Extract to read:

+--

Saturday, April 23, 2016

The Times--They are a Changin'...


photo by Katrina J Houdek / flick 

The church like most of society is going through massive change. Phyllis Tickle who has 
written a lot about church has said that about every 500 years the church has a garage sale. 
And we take all kinds of stuff that is not working and things that we have been storing 
back in closets and attics for years and get rid of them. The scary part is deciding what to 
keep and what is not longer useful.We have to make sure we don’t throw away something
that we ought to keep. My 52 year old daughter is still saying: “What did you all do with 
my Barbie camper?”

Isaiah gives us a clue about what we ought to keep if we are to have a living faith. And in 
our Scripture I have discovered that he has left us with four words. And that’s what I want 
us to talk about today.

We can’t throw out the word: experience.  Robert Frost used to say that real poetry
begins with a lump in your throat. And this is true of worship. One Sunday something tugged 
at your heart and you walked down an aisle and said you wanted to love Jesus. The old 
gospel song says it well: “Happy Day…Happy Day when Jesus washed my sins away.” It 
starts with the heart.

+--

Record set:

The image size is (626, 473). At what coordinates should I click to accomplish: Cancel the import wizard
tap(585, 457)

+--

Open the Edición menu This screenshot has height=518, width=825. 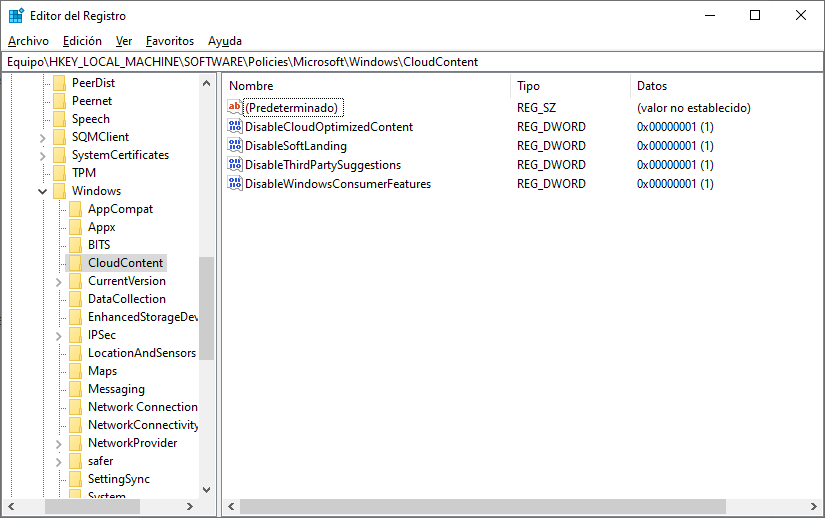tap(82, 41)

+--

Exercise details:
Reproduce the sermon word for word, starting at "Isaiah gives us" and ending at "talk about today.".

Output below:
Isaiah gives us a clue about what we ought to keep if we are to have a living faith. And in 
our Scripture I have discovered that he has left us with four words. And that’s what I want 
us to talk about today.